**DOCUMENT SECTION**
/---

The melodic beat of drumming filled the music room on the bottom floor of Cecil Intermediate School on Tuesday. Nearly two dozen drums – djembes and colorful tubanos – were set up in a large circle, as a group of fifth-graders beat their drums in unison, wide smiles breaking out across their faces.

Sitting in the drum circle among the students in the class, music teacher Deanna Grandstaff smiled too as she looked around the classroom and saw the students striking the drums joyfully as the circle’s facilitator led them through the 40-minute session.

“My goal of (the drum circle workshop) is to address emotional well-being in children through music, said Grandstaff. “I’ve seen the way that children respond to drum circles.”

For Grandstaff, it’s less about technique and more about building confidence and nurturing life skills, including emotional expression, collaboration, communication, empathy, and cultural awareness.

\---

**PROVIDED MATERIAL**
/---

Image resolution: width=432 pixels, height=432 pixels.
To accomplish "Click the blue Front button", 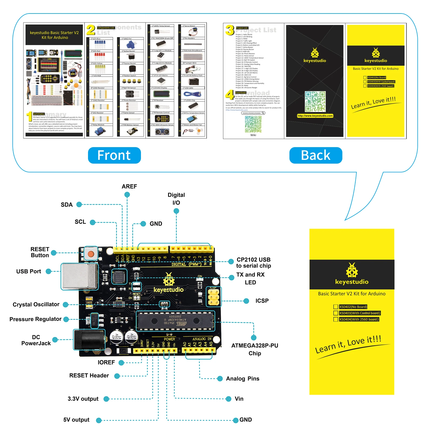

\---

**TO-DO LIST**
A - Reproduce the part of the drum circle article starting at "The melodic beat" and ending at "the 40-minute session.".
B - Answer these questions from the drum circle article.
(i) On which floor of Cecil Intermediate School is the music room?
(ii) How long was the session the facilitator led?
(iii) What two kinds of drums were set up in the circle?
C - Carry on the article about the school drum circle from its final sentence.

**RESPONSES TO THE TASKS**
A -
The melodic beat of drumming filled the music room on the bottom floor of Cecil Intermediate School on Tuesday. Nearly two dozen drums – djembes and colorful tubanos – were set up in a large circle, as a group of fifth-graders beat their drums in unison, wide smiles breaking out across their faces.

Sitting in the drum circle among the students in the class, music teacher Deanna Grandstaff smiled too as she looked around the classroom and saw the students striking the drums joyfully as the circle’s facilitator led them through the 40-minute session.

B -
(i) The bottom floor.
(ii) 40 minutes.
(iii) Djembes and tubanos.

C -
“There are so many additional skills they learn from drum circles, like communication, especially nonverbal communication with their eyes. They also learn how their “voice” fits in with the group. Are they enhancing the group’s overall sound or taking away from it? They are learning how their voice matters and is important, but also learning that if they are too forward, it doesn’t work with the team dynamic.”

Drum circles, which have been a part of cultures around the world for thousands of years, have emerged as a powerful tool for promoting character development and mental well-being in children.

Tuesday’s drum circle workshop was one of several Grandstaff coordinated for Cecil Intermediate fifth- and sixth-graders over a three-day period.

The workshop was made possible by a $2,500 grant that Grandstaff was awarded after she was honored in Nashville, Tenn., in September as a Music Teacher of Excellence by the CMA Foundation, the national music education nonprofit and philanthropic arm of the Country

Music Association. She is the first-ever honoree from Pennsylvania.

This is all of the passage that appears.